[[ Material for the task open ]]

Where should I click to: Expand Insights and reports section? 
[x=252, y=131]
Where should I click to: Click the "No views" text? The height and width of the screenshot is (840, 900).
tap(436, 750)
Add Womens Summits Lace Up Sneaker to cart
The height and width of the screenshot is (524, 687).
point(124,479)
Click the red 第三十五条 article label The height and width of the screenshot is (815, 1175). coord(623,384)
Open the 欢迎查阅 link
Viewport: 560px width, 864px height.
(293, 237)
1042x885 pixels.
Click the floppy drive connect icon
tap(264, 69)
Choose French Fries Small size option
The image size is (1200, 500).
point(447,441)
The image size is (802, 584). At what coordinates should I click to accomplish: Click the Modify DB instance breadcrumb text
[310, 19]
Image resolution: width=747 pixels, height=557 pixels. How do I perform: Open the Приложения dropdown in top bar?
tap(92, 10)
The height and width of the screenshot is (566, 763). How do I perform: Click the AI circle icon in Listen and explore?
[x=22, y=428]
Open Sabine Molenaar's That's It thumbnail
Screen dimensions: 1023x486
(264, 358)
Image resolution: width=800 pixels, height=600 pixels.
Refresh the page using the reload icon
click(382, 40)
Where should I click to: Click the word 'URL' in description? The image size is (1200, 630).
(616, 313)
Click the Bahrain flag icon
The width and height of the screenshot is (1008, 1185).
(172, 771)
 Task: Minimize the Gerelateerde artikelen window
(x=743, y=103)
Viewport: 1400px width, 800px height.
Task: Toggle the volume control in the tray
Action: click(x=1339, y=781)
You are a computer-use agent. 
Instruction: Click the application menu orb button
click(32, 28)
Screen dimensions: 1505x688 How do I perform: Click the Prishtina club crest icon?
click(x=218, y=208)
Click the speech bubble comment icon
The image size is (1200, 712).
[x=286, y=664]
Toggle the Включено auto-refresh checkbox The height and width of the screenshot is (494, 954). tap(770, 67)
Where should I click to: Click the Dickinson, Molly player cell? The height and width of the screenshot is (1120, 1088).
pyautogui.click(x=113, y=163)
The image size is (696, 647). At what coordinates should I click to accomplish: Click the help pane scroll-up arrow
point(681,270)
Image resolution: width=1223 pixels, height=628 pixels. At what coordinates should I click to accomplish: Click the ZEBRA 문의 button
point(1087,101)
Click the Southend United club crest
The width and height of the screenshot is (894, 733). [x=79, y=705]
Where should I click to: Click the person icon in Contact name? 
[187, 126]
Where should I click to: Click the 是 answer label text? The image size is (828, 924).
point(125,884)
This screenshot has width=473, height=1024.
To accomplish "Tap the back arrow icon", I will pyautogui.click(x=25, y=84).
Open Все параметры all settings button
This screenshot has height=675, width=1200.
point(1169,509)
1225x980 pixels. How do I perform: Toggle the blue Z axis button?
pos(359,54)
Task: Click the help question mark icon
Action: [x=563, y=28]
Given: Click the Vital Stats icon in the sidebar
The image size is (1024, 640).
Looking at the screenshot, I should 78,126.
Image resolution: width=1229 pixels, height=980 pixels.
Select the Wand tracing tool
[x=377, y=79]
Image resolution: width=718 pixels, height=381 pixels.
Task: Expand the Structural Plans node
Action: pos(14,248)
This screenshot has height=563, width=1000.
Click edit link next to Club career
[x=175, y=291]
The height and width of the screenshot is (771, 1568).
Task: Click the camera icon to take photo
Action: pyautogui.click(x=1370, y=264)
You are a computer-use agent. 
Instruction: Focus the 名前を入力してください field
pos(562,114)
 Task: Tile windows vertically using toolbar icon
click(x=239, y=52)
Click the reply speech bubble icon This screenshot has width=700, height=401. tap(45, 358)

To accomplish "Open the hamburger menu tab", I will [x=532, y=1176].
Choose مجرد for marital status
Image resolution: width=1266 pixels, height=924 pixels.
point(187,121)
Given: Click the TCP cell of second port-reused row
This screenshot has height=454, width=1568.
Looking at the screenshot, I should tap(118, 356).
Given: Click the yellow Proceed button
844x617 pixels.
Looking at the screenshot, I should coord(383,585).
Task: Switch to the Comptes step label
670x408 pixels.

[[ Material for the task closed ]]

**Aim of the task**
Reproduce all of the entries verbatim.

**Response area**
Where should I click to: Expand Insights and reports section? 
[x=252, y=131]
Where should I click to: Click the "No views" text? The height and width of the screenshot is (840, 900).
tap(436, 750)
Add Womens Summits Lace Up Sneaker to cart
The height and width of the screenshot is (524, 687).
point(124,479)
Click the red 第三十五条 article label The height and width of the screenshot is (815, 1175). coord(623,384)
Open the 欢迎查阅 link
Viewport: 560px width, 864px height.
(293, 237)
1042x885 pixels.
Click the floppy drive connect icon
tap(264, 69)
Choose French Fries Small size option
The image size is (1200, 500).
point(447,441)
The image size is (802, 584). At what coordinates should I click to accomplish: Click the Modify DB instance breadcrumb text
[310, 19]
Image resolution: width=747 pixels, height=557 pixels. How do I perform: Open the Приложения dropdown in top bar?
tap(92, 10)
The height and width of the screenshot is (566, 763). How do I perform: Click the AI circle icon in Listen and explore?
[x=22, y=428]
Open Sabine Molenaar's That's It thumbnail
Screen dimensions: 1023x486
(264, 358)
Image resolution: width=800 pixels, height=600 pixels.
Refresh the page using the reload icon
click(382, 40)
Where should I click to: Click the word 'URL' in description? The image size is (1200, 630).
(616, 313)
Click the Bahrain flag icon
The width and height of the screenshot is (1008, 1185).
(172, 771)
 Task: Minimize the Gerelateerde artikelen window
(x=743, y=103)
Viewport: 1400px width, 800px height.
Task: Toggle the volume control in the tray
Action: click(x=1339, y=781)
You are a computer-use agent. 
Instruction: Click the application menu orb button
click(32, 28)
Screen dimensions: 1505x688 How do I perform: Click the Prishtina club crest icon?
click(x=218, y=208)
Click the speech bubble comment icon
The image size is (1200, 712).
[x=286, y=664]
Toggle the Включено auto-refresh checkbox The height and width of the screenshot is (494, 954). tap(770, 67)
Where should I click to: Click the Dickinson, Molly player cell? The height and width of the screenshot is (1120, 1088).
pyautogui.click(x=113, y=163)
The image size is (696, 647). At what coordinates should I click to accomplish: Click the help pane scroll-up arrow
point(681,270)
Image resolution: width=1223 pixels, height=628 pixels. At what coordinates should I click to accomplish: Click the ZEBRA 문의 button
point(1087,101)
Click the Southend United club crest
The width and height of the screenshot is (894, 733). [x=79, y=705]
Where should I click to: Click the person icon in Contact name? 
[187, 126]
Where should I click to: Click the 是 answer label text? The image size is (828, 924).
point(125,884)
This screenshot has width=473, height=1024.
To accomplish "Tap the back arrow icon", I will pyautogui.click(x=25, y=84).
Open Все параметры all settings button
This screenshot has height=675, width=1200.
point(1169,509)
1225x980 pixels. How do I perform: Toggle the blue Z axis button?
pos(359,54)
Task: Click the help question mark icon
Action: [x=563, y=28]
Given: Click the Vital Stats icon in the sidebar
The image size is (1024, 640).
Looking at the screenshot, I should 78,126.
Image resolution: width=1229 pixels, height=980 pixels.
Select the Wand tracing tool
[x=377, y=79]
Image resolution: width=718 pixels, height=381 pixels.
Task: Expand the Structural Plans node
Action: pos(14,248)
This screenshot has height=563, width=1000.
Click edit link next to Club career
[x=175, y=291]
The height and width of the screenshot is (771, 1568).
Task: Click the camera icon to take photo
Action: pyautogui.click(x=1370, y=264)
You are a computer-use agent. 
Instruction: Focus the 名前を入力してください field
pos(562,114)
 Task: Tile windows vertically using toolbar icon
click(x=239, y=52)
Click the reply speech bubble icon This screenshot has width=700, height=401. tap(45, 358)

To accomplish "Open the hamburger menu tab", I will [x=532, y=1176].
Choose مجرد for marital status
Image resolution: width=1266 pixels, height=924 pixels.
point(187,121)
Given: Click the TCP cell of second port-reused row
This screenshot has height=454, width=1568.
Looking at the screenshot, I should tap(118, 356).
Given: Click the yellow Proceed button
844x617 pixels.
Looking at the screenshot, I should coord(383,585).
Task: Switch to the Comptes step label
670x408 pixels.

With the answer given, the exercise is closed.